Task brief
All lines from the opening of the data to the line containing "Task: Click Sort by end date" must be returned unchanged, and only those lines.

[Records contained in a dataset]
* * * * *

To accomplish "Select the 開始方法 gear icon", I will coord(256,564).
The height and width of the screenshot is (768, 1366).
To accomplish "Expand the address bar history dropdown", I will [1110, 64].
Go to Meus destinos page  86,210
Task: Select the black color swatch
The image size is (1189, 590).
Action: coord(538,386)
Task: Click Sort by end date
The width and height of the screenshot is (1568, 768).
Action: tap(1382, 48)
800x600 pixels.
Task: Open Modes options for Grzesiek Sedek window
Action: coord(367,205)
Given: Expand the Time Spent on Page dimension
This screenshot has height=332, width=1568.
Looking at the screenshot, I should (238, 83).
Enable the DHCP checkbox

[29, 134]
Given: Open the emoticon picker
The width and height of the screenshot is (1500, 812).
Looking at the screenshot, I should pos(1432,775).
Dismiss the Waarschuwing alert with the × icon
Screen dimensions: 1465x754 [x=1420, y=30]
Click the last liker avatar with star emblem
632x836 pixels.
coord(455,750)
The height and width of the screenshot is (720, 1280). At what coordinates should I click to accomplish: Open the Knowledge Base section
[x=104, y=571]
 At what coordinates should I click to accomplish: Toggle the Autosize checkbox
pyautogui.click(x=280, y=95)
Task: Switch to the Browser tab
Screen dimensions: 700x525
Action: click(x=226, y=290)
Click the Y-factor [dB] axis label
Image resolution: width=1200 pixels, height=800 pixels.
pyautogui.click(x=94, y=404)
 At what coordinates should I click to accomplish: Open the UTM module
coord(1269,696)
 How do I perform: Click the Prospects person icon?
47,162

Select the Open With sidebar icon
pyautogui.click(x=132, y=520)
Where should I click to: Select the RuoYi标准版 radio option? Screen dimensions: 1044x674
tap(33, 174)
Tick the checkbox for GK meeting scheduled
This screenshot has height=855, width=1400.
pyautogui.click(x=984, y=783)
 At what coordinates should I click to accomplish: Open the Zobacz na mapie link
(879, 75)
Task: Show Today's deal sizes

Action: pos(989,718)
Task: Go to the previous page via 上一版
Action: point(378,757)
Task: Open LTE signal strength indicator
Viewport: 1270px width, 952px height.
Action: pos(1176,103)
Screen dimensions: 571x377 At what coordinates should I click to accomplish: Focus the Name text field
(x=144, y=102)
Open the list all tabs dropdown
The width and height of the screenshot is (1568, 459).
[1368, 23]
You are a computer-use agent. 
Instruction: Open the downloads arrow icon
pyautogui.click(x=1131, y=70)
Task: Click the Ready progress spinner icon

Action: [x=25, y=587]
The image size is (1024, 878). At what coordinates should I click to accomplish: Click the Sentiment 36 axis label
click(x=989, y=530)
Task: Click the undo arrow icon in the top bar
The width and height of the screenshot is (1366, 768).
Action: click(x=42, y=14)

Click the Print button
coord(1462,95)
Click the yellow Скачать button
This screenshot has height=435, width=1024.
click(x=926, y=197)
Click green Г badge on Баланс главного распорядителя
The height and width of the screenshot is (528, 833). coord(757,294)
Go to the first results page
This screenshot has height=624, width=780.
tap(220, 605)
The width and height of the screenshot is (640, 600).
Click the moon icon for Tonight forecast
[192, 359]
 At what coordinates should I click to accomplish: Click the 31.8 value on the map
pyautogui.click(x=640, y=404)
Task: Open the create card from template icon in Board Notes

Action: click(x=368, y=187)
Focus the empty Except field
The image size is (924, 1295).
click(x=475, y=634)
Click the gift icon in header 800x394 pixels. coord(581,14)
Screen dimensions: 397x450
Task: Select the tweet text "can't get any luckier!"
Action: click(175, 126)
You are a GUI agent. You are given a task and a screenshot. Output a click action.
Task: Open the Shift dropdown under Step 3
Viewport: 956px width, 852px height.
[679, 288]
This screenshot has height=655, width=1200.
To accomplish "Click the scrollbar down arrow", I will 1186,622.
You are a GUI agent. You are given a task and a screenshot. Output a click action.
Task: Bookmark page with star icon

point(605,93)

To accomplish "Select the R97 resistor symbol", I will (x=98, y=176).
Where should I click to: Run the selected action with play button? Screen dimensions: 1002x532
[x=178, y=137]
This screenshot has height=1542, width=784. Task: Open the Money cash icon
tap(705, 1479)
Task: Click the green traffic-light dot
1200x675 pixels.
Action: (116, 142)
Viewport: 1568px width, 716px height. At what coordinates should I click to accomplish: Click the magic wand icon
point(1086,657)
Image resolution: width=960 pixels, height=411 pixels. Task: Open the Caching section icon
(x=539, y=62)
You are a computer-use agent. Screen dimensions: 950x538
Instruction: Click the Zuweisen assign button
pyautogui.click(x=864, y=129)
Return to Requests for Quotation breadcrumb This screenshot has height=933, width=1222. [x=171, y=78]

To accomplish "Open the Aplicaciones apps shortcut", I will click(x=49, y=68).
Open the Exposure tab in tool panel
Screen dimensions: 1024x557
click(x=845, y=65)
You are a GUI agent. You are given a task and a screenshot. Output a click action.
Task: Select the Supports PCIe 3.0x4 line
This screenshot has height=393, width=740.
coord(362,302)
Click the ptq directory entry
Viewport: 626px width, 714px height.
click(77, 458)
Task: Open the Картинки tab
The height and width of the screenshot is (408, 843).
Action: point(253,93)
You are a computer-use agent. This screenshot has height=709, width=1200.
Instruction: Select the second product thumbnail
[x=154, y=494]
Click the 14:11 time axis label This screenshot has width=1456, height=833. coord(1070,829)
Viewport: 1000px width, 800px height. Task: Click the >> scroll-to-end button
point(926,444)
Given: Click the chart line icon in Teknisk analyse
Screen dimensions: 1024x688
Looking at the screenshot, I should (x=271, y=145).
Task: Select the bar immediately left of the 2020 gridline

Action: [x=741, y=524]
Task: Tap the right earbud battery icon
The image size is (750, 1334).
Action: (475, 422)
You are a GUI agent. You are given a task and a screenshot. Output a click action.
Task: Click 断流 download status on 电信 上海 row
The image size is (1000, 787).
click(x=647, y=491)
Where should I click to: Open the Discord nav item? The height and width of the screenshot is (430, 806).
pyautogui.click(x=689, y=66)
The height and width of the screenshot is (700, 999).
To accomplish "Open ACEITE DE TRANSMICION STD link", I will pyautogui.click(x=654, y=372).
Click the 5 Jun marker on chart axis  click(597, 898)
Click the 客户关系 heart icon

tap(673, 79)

* * * * *

Final answer
To accomplish "Select the 開始方法 gear icon", I will coord(256,564).
The height and width of the screenshot is (768, 1366).
To accomplish "Expand the address bar history dropdown", I will [1110, 64].
Go to Meus destinos page  86,210
Task: Select the black color swatch
The image size is (1189, 590).
Action: coord(538,386)
Task: Click Sort by end date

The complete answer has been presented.